A Shanghai siamo sui 10-11 mila coperti al mese, a Pechino circa 8.000 a locale, ne abbiamo quattro. Oltre ai due Bottega, c’è Forno, una trattoria romana con pizza alla pala, che funziona molto bene sul delivery che rimane una quota importante del fatturato. Cucinano poco a casa.

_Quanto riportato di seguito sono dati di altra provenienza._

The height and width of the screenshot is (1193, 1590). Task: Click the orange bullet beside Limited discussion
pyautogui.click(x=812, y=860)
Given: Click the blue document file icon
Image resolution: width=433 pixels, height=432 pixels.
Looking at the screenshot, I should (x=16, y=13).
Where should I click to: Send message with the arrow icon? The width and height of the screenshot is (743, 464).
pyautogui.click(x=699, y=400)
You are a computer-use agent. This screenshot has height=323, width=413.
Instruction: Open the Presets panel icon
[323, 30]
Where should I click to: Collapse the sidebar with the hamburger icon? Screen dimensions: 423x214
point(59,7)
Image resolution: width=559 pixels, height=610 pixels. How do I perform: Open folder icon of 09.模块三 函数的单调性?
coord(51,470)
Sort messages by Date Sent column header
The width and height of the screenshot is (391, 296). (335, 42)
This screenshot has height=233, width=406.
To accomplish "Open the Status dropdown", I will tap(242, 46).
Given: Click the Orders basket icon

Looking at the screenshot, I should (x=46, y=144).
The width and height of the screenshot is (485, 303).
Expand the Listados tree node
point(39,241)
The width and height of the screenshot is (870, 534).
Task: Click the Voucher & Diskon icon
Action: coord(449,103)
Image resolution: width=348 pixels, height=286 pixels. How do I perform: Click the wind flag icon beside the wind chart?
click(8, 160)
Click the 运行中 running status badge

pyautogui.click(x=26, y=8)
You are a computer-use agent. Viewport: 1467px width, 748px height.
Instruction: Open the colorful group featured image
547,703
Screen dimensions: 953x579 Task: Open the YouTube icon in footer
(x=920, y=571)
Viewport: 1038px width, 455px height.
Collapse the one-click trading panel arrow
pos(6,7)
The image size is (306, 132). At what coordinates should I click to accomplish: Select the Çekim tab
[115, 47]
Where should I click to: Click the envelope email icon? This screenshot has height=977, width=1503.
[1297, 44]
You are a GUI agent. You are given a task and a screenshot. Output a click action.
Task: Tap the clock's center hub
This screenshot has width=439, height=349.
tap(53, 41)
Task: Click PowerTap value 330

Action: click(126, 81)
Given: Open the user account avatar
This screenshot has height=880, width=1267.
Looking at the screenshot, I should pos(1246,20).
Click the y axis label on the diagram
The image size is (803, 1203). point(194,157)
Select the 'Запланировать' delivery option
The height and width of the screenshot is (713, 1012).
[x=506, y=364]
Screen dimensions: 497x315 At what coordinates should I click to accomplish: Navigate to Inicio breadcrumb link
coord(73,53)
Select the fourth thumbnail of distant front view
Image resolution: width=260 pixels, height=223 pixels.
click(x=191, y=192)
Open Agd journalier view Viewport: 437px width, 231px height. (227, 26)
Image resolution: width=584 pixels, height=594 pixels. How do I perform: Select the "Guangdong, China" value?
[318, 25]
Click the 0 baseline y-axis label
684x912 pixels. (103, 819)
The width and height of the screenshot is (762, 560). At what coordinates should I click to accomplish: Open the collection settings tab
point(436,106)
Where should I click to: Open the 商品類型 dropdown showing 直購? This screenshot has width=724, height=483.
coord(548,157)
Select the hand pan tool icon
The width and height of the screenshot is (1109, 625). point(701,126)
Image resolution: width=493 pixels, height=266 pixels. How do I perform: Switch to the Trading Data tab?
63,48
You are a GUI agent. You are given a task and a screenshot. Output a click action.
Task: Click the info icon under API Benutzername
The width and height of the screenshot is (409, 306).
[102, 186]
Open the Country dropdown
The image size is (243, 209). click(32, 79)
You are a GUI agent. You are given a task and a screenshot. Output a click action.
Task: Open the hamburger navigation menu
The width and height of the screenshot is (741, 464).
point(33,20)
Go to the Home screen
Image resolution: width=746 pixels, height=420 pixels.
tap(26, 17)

Cosa bevono i cinesi sulla pizza?
A Pechino c'è ancora chi chiede un tè caldo o un cappuccino sulla pizza, ma le cose stanno cambiando. Di sicuro bevono più birra che vino ed è difficile vendere digestivi. A Shanghai altro pianeta, il cliente è più internazionale e preparato, arriva e ordina un cocktail, uno spritz o un bicchiere di franciacorta. Poi scende giù in cantina da noi, si sceglie la sua bottiglia e se la porta al tavolo. Abbiamo 290 referenze, l’85% è Italia, poi Borgogna, Nuova zelanda e Sud America. Ci sono alcuni bevitori molto selettivi, che bevono ad esempio solo malbec.
Ha vini naturali?
Il vino naturale è letteralmente esploso negli ultimi 3 anni a Shanghai e da lì sta dilagando in tutta la Cina. Ma la tendenza più forte rimane a Shanghai, ci sono tanti wine bar e distribuzioni di soli vini naturali. Sono apprezzati soprattutto dai più giovani, mentre la vecchia generazione beve soprattutto Bordeaux o Borgogna, il divario è netto. Ne ho tanti in carta, anche in Cina ne stanno producendo tanti.
Come sono?
Ce ne sono di buoni, stanno emergendo, anche se escono dalle cantine a prezzi importanti, da 20 euro in su fino a 80 franco-cantina. C’è tanta ricerca, sono soprattutto macerati, non filtrati, ce ne sono di estremi ma anche di più universali. Da provare.
Cina pre e post-covid, cos’è cambiato?
Il Covid ha distrutto tanto, tantissime chiusure. Il fine dining è a pezzi, soprattutto a Pechino, resistono giusto negli alberghi ma pochissime persone ci vanno a mangiare. Di pari passo, la capitale si è spopolata degli stranieri, moltissimi sono rientrati anche se ultimamente qualcuno sta tornando. A Shanghai la musica è diversa, stanno aprendo tanti locali, vedo tanti esempio di cucina fusion, ad esempio il bistrot JaJa, cucina italo-cinese con paste anche particolari, come la lasagna con ragù di manzo e tofu.
Mmhh, non suona benissimo
Eppure è tanta roba. Offrono una cucina originale con un'impronta locale. E in questi piccoli bistrot si vende tanto vino.
E voi come siete sopravvissuti alla pandemia?
Durante il covid è stata dura, il delivery ci ha tenuto a galla. I prezzi sono scesi e noi abbiamo deciso d’investire, rilanciando con l’apertura di Shanghai. Abbiamo aperto nella stessa settimana in cui la Cina ha riaperto le porte al mondo comunicando che c'era più la minaccia. E’ stata una follia, file chilometriche, strade piene, c’era un entusiasmo incredibile, una pazza gioia. Siamo stati fortunati.
Il potere dei media enogastronomici in Cina?
Fondamentale curare la pagina dianping, il tripadvisor cinese, seguitissimo da tutti. La Michelin ci ha messo un po’ di tempo ma ha acquistato autorevolezza anche qui. Poi, ci sono molti magazine specializzati solo online. Ma la differenza la fanno i foodblogger e gli influencer su tik tok. Spesso collegano i prodotti raccontati nei loro video alla pagina dello store. Conosco diversi venditori di vino che stanno facendo numeri altissimi così, il mercato è digitale.
Prossimi progetti?
Apriremo un altro Bottega a Shanghai, c’è spazio e richiesta. E stiamo guardando a Shenzen che è in crescita esponenziale e ha la media anagrafica più giovane in Cina. E monitoriamo Chenghdu, la città dei panda giganti.